#### Text extract ####

In the first call, a man said he hoped the congressman naturally dies "as quickly as f------ possible."
"You backstabbing son of a b----," another call said. "You go against Trump y'all know y'all mother------- are sitting up there lying. Like a damn dog."
Several callers warned they knew where Kinzinger lived, including one in which a man said he would "go protest" in front of the lawmaker's house.
"We know where your family is and we're going to get you," said the caller, who then cursed at Kinzinger and said he would "get your wife" and "get your kids."…
A woman said on one call that she prayed "if it be God's will, that you suffer," and a man on another call said he hoped someone kills "your nasty mom and your nasty wife."
But neither Kinzinger nor Cheney are flinching; and there are indications that the example of Cassidy Hutchinson may actually shame some of the alleged grownups in the White House to come forward.
Over the weekend, Cheney raised the possibility of multiple criminal referrals for the former president.
“The Justice Department doesn’t have to wait for the committee to make a criminal referral,” Cheney said on ABC’s “This Week.” “And there could be more than one criminal referral.”

#### Material supplied ####

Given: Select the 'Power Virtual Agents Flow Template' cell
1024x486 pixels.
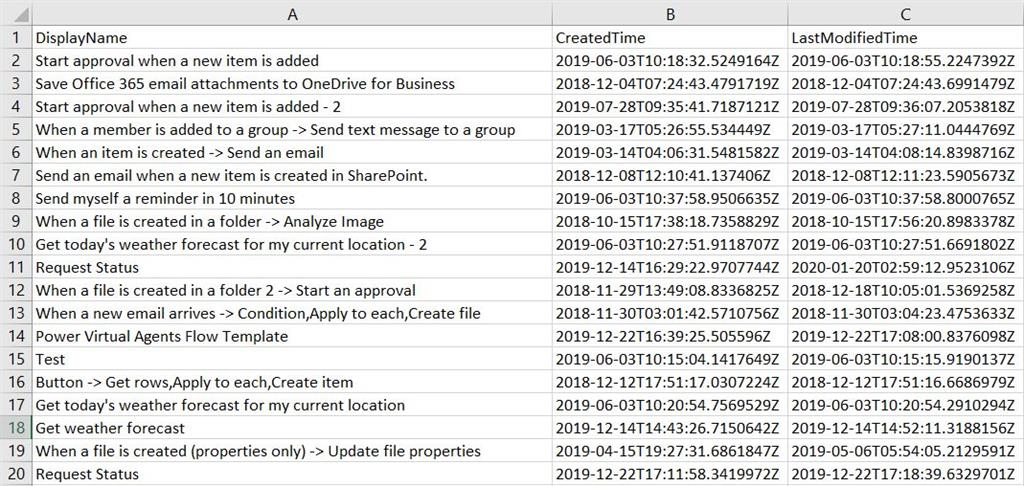Looking at the screenshot, I should click(292, 336).
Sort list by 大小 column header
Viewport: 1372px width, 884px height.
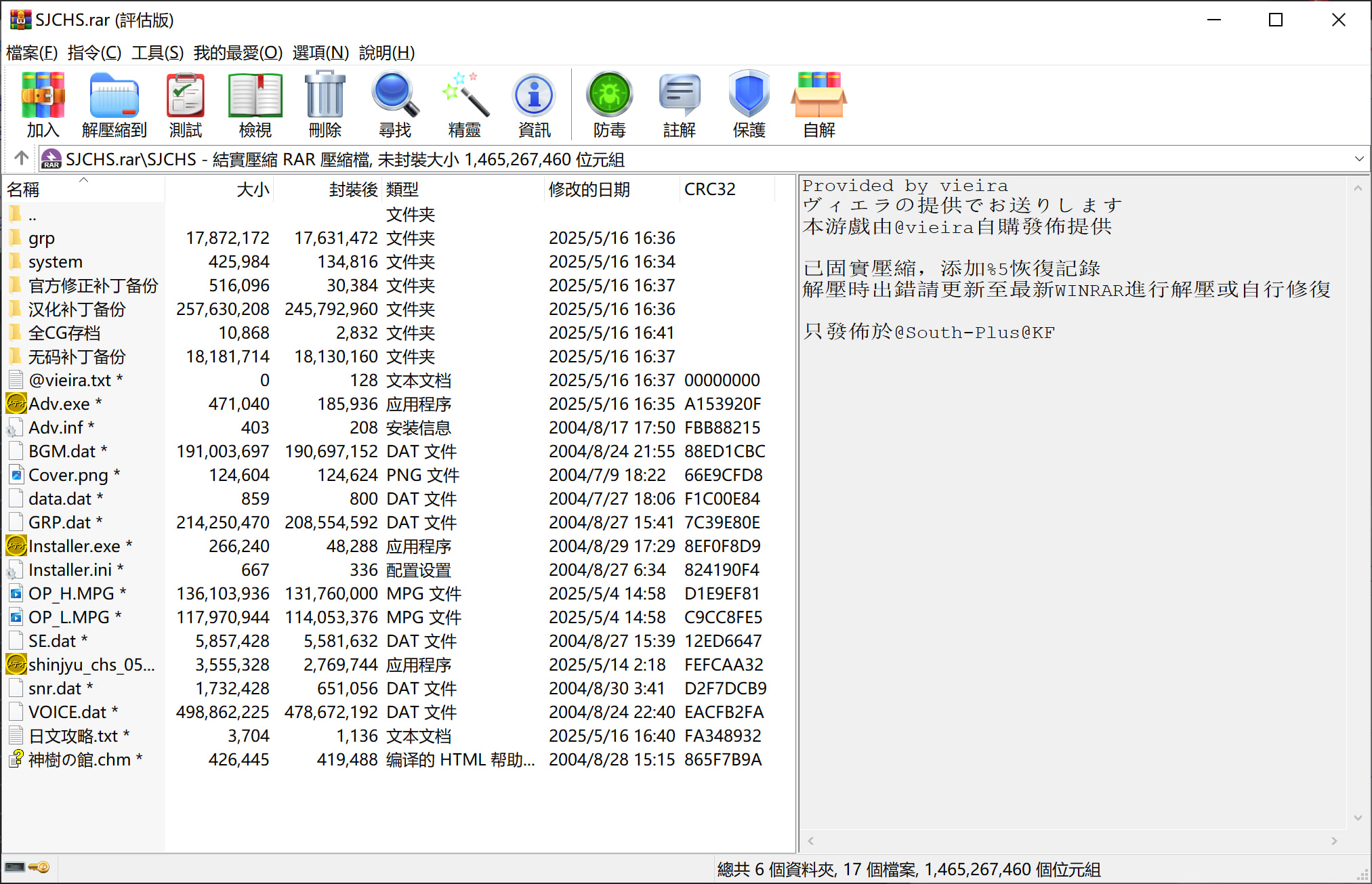tap(252, 190)
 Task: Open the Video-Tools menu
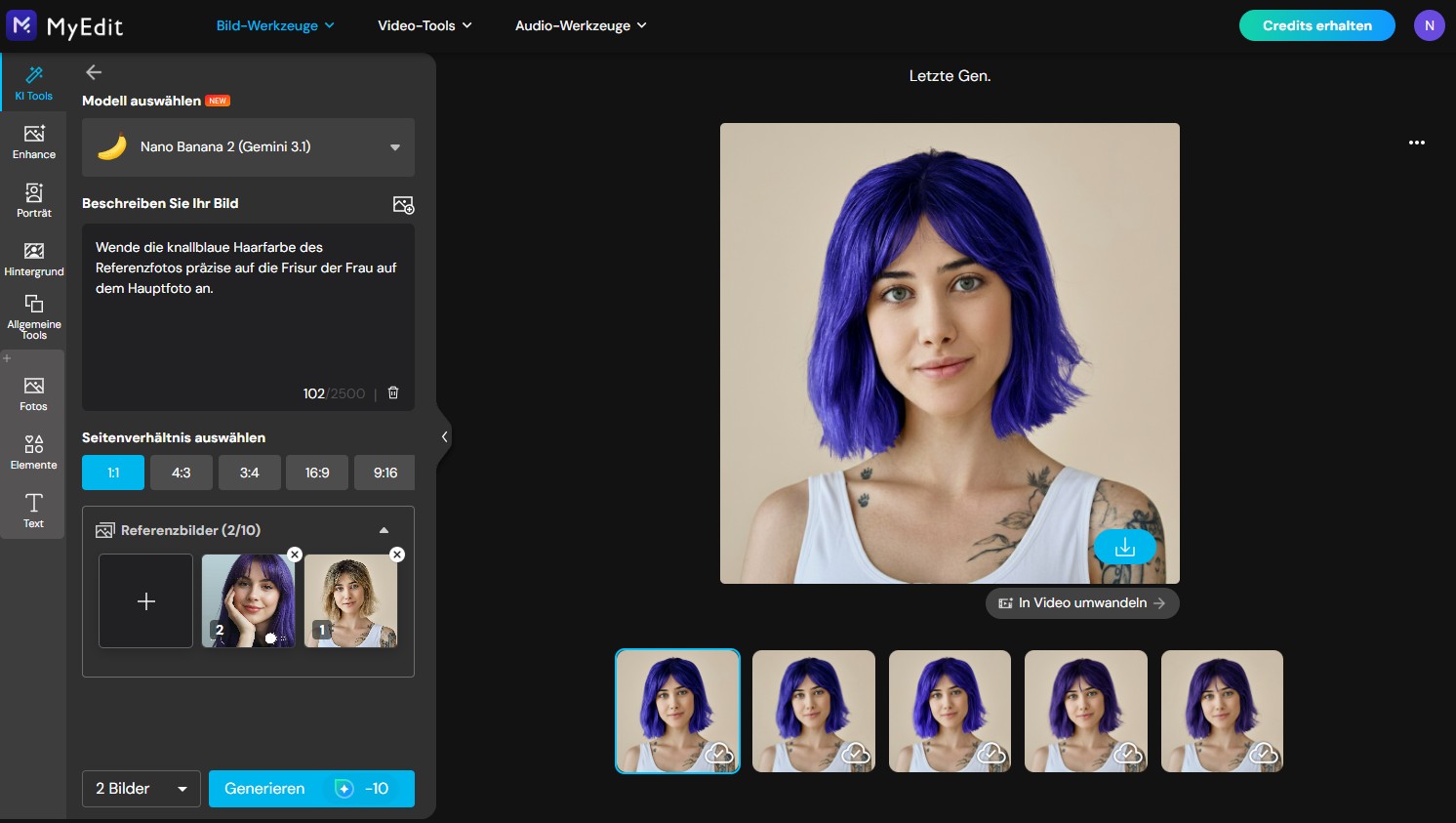pos(425,25)
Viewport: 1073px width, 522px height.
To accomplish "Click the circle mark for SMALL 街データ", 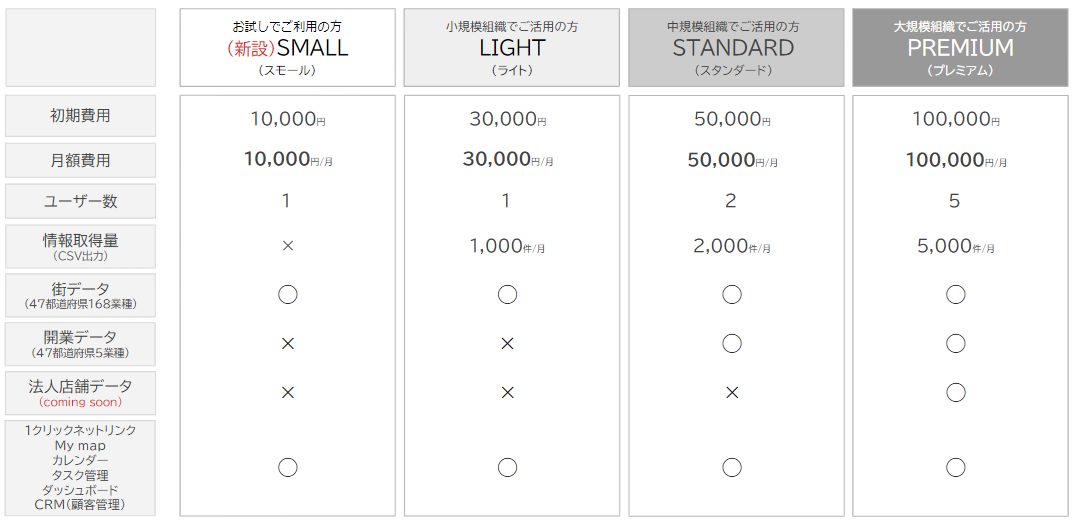I will click(288, 295).
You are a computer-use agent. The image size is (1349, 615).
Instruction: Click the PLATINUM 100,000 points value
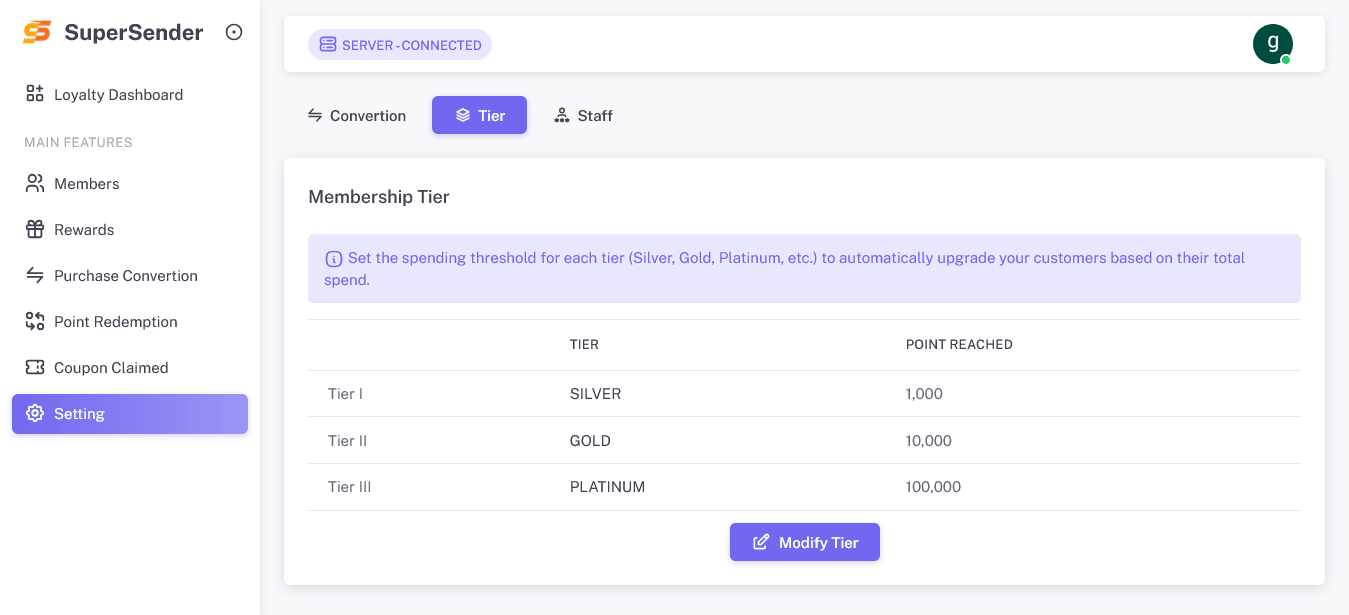[x=933, y=487]
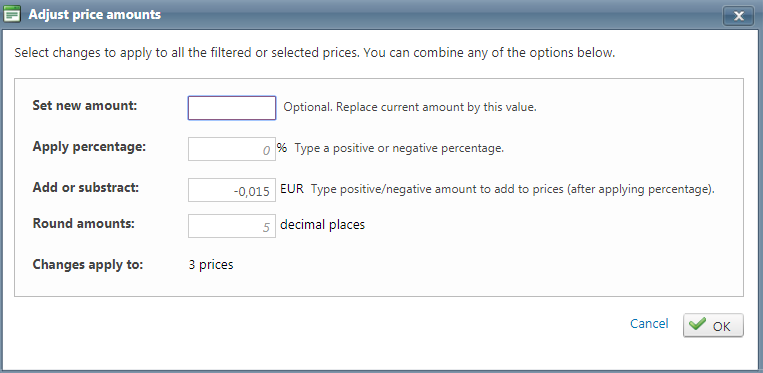Image resolution: width=763 pixels, height=373 pixels.
Task: Cancel the price adjustment
Action: pyautogui.click(x=649, y=323)
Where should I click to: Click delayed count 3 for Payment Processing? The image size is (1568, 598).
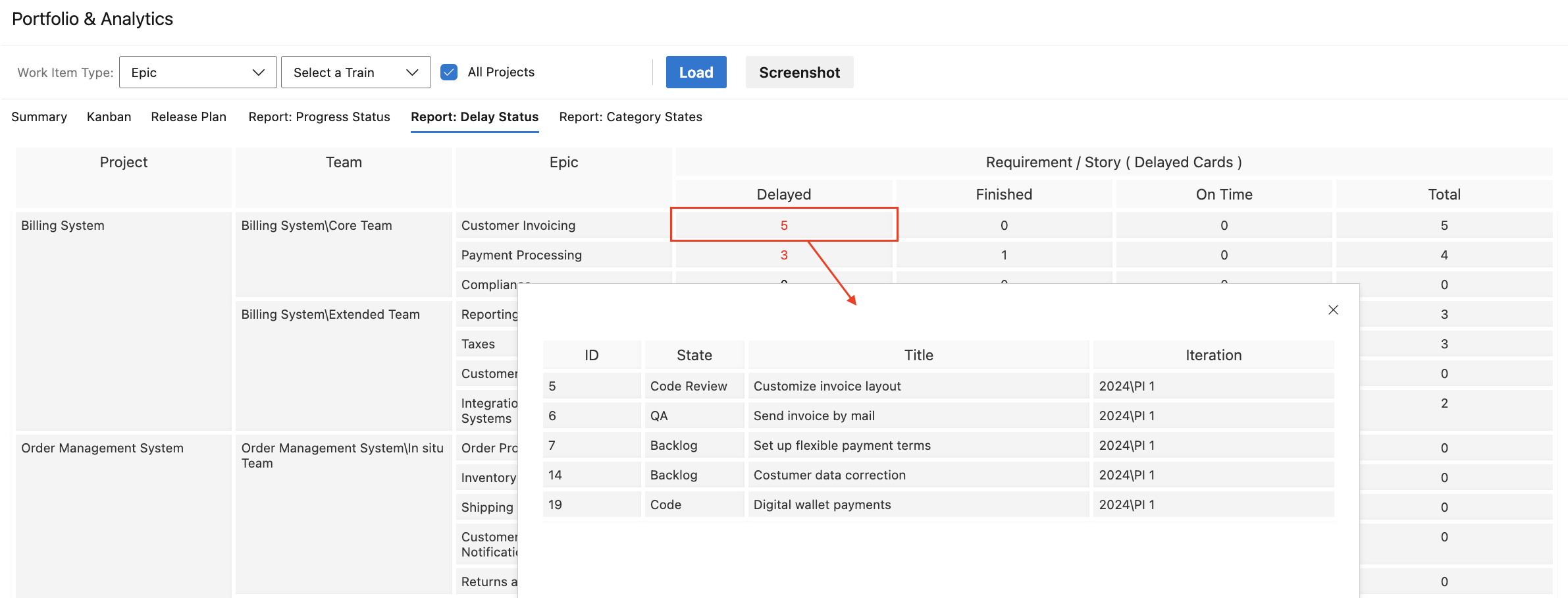click(783, 255)
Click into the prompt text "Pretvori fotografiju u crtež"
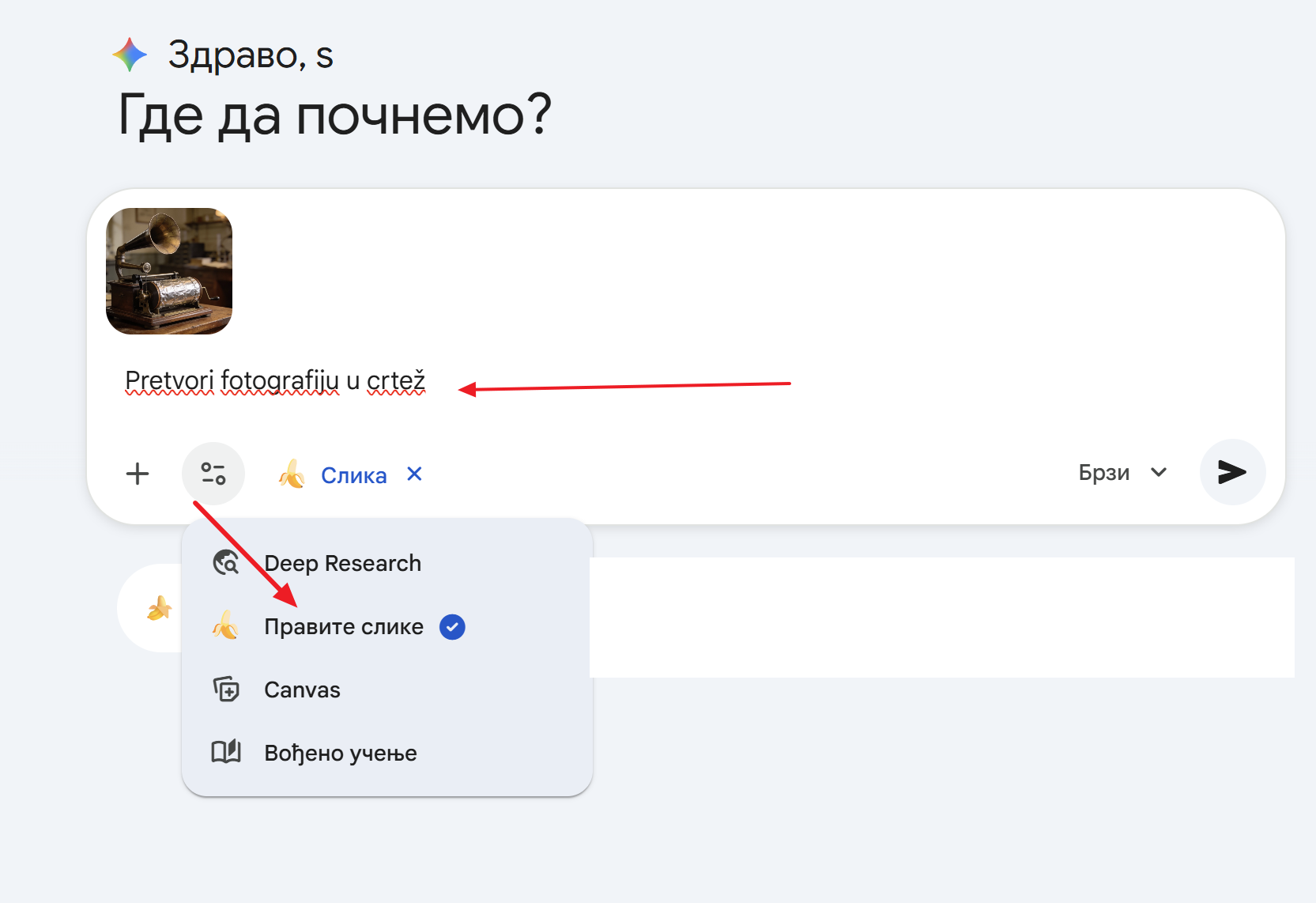The width and height of the screenshot is (1316, 903). tap(275, 380)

####

Set problem A: Reproduce, word for word, everything in the passage about the threats against Kinzinger from "Several callers warned" down to "to come forward.".
Set problem B: In the passage about the threats against Kinzinger, on which program did Cheney say the Justice Department doesn't have to wait for a criminal referral?

Task result A:
Several callers warned they knew where Kinzinger lived, including one in which a man said he would "go protest" in front of the lawmaker's house.
"We know where your family is and we're going to get you," said the caller, who then cursed at Kinzinger and said he would "get your wife" and "get your kids."…
A woman said on one call that she prayed "if it be God's will, that you suffer," and a man on another call said he hoped someone kills "your nasty mom and your nasty wife."
But neither Kinzinger nor Cheney are flinching; and there are indications that the example of Cassidy Hutchinson may actually shame some of the alleged grownups in the White House to come forward.

Task result B: ABC's "This Week."